ME: The rise and fall of a media sensation - Patricia de Wolfe

Sly Saint

Senior Member (Voting Rights)
"ABSTRACT

ME (also known as chronic fatigue syndrome), a medical disorder of unknown aetiology, generated considerable media attention in the late 1980s and during the 1990s.

Patients insisted they suffered from an organic disease, while certain lay and medical commentators construed the condition variously as an effect of female hysteria; as a form of depression manifesting itself in physical form; and most famously, as 'yuppie flu', an affliction of stressed young professionals.

This article documents the origins of the controversy, explores the principal constructions of ME that arose amongst commentators and the assumptions that underlay them, and traces the differing fate of the diverse constructions in subsequent years."

rest of article here: http://www.medicalsociologyonline.org/oldsite/archives/issue41/pdwolfe.html

interesting read
 
"ABSTRACT

ME (also known as chronic fatigue syndrome), a medical disorder of unknown aetiology, generated considerable media attention in the late 1980s and during the 1990s.

Patients insisted they suffered from an organic disease, while certain lay and medical commentators construed the condition variously as an effect of female hysteria; as a form of depression manifesting itself in physical form; and most famously, as 'yuppie flu', an affliction of stressed young professionals.

This article documents the origins of the controversy, explores the principal constructions of ME that arose amongst commentators and the assumptions that underlay them, and traces the differing fate of the diverse constructions in subsequent years."

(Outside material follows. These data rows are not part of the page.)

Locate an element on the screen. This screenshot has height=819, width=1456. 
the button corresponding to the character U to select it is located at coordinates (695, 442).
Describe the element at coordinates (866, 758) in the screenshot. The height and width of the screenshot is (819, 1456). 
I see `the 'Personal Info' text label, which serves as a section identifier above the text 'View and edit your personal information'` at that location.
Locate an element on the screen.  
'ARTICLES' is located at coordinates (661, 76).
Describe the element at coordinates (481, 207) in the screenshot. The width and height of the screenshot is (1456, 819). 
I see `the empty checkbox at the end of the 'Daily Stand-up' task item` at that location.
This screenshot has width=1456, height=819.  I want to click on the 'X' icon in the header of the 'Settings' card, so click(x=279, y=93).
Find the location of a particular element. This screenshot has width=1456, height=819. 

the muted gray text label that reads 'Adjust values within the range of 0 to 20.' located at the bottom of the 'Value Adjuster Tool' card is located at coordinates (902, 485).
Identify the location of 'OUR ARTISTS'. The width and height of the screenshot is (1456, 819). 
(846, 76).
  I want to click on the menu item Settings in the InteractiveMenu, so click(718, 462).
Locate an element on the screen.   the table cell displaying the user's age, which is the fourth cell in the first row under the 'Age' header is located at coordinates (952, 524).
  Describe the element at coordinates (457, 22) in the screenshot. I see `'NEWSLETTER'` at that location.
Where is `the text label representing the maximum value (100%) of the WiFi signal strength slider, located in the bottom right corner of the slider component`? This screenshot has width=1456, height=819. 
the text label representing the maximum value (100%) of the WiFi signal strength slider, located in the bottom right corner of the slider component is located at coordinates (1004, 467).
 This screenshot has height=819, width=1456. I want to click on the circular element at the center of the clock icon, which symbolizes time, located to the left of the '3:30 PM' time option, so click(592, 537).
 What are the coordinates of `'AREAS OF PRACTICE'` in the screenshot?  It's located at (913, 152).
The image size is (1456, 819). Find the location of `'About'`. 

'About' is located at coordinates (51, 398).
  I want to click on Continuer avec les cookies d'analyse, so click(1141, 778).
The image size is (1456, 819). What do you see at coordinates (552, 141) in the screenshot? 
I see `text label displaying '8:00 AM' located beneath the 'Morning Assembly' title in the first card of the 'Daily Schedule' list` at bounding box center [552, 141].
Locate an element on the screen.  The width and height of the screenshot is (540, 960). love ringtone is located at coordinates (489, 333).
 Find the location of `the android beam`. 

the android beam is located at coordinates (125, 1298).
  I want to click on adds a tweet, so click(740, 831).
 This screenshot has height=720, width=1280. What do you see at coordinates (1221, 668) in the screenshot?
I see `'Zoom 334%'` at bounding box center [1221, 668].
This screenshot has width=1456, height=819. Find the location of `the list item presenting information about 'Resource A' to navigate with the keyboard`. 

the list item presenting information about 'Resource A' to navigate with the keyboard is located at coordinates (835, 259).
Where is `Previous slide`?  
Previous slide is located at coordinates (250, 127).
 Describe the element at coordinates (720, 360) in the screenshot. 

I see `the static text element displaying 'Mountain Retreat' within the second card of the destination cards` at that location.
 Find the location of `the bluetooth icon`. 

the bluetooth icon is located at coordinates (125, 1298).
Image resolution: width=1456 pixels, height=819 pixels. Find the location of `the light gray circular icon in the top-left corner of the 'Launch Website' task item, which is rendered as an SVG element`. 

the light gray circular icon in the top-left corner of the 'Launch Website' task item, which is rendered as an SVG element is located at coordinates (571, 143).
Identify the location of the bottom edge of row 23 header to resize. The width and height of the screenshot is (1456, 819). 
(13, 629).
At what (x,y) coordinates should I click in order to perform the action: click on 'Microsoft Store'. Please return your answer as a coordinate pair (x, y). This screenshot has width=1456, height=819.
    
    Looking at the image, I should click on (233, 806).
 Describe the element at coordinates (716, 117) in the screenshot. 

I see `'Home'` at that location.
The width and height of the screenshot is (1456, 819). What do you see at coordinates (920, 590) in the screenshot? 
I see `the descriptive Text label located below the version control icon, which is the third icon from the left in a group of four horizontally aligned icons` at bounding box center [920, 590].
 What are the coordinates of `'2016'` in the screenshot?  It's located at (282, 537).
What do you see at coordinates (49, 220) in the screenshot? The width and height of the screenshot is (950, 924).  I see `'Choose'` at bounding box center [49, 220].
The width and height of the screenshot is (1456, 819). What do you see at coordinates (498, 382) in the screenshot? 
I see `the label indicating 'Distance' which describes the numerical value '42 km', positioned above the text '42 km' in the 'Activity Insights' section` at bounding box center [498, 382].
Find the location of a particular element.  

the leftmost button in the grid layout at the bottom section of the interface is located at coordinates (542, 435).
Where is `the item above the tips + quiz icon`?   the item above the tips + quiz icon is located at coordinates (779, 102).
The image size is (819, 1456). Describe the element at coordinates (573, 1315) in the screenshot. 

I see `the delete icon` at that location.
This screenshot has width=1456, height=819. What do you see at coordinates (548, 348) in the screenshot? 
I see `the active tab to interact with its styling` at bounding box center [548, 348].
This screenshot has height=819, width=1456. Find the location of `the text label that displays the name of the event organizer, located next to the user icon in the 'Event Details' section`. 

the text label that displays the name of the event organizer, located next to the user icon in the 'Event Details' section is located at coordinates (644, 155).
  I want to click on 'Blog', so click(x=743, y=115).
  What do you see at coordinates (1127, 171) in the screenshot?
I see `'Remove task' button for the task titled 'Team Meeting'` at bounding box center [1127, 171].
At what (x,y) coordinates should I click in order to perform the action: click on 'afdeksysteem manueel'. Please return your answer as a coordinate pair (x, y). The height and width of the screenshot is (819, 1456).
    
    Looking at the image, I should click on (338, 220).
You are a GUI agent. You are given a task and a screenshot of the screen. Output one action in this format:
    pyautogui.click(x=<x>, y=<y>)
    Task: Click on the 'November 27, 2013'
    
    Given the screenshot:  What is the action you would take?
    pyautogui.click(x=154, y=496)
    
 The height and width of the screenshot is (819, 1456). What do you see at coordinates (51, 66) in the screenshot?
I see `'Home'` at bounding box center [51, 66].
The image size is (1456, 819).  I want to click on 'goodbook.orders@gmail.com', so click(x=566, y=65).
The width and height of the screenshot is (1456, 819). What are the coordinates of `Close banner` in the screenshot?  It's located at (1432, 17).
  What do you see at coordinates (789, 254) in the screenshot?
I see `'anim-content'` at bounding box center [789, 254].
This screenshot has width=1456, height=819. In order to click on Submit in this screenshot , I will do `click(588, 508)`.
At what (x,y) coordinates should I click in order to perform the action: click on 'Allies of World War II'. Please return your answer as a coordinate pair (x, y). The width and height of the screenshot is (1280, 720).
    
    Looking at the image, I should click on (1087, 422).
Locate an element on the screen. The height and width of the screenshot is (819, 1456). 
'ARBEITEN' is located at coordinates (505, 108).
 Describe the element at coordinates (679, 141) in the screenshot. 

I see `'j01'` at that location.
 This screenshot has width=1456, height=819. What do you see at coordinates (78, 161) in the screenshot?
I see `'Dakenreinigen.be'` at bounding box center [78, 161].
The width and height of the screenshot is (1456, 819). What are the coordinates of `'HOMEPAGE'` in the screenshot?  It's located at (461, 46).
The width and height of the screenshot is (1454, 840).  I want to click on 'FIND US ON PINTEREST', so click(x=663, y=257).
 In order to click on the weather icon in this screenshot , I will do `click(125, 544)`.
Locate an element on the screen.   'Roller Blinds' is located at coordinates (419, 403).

rest of article here: http://www.medicalsociologyonline.org/oldsite/archives/issue41/pdwolfe.html

interesting read
If I recall correctly she is a patient (I think connected with one of the London ME groups) and she did a (sociology?) PhD on the issue.
 
I don't know how generally accepted this is, but the paper appears to argue that ME emerged into the UK's modern media consciousness in June, 1986.
The emergence of ME

On 1 June, 1986, the Observer newspaper carried a feature entitled ‘A disease doctors don't recognise’. The author, Sue Finlay, wrote of her disabling illness, which she named as Myalgic Encephalomyelitis (ME) or post-viral fatigue syndrome.

I mention this because you could argue that ME entered the US' modern media consciousness just five days later on 6 June, 1986, when the Los Angeles Times published its first story on the outbreak at Lake Tahoe.

I doubt either article influenced the other, however. In the LA Times article, the terms ME and/or myalgic encephalomyelits are never used. Instead, the outbreak was described as a "medical mystery" with a possible link to the Epstein Barr virus.

I can't find the Observer article on the internet, but Patricia de Wolfe's paper (see above) never mentions the Epstein Barr virus, and I really doubt that the 1986 Observer article would have mentioned it either.

That these two seminal articles should have appeared just 5 days (and a quarter of a world) apart from each other just simply seems to be some kind of eerie coincidence.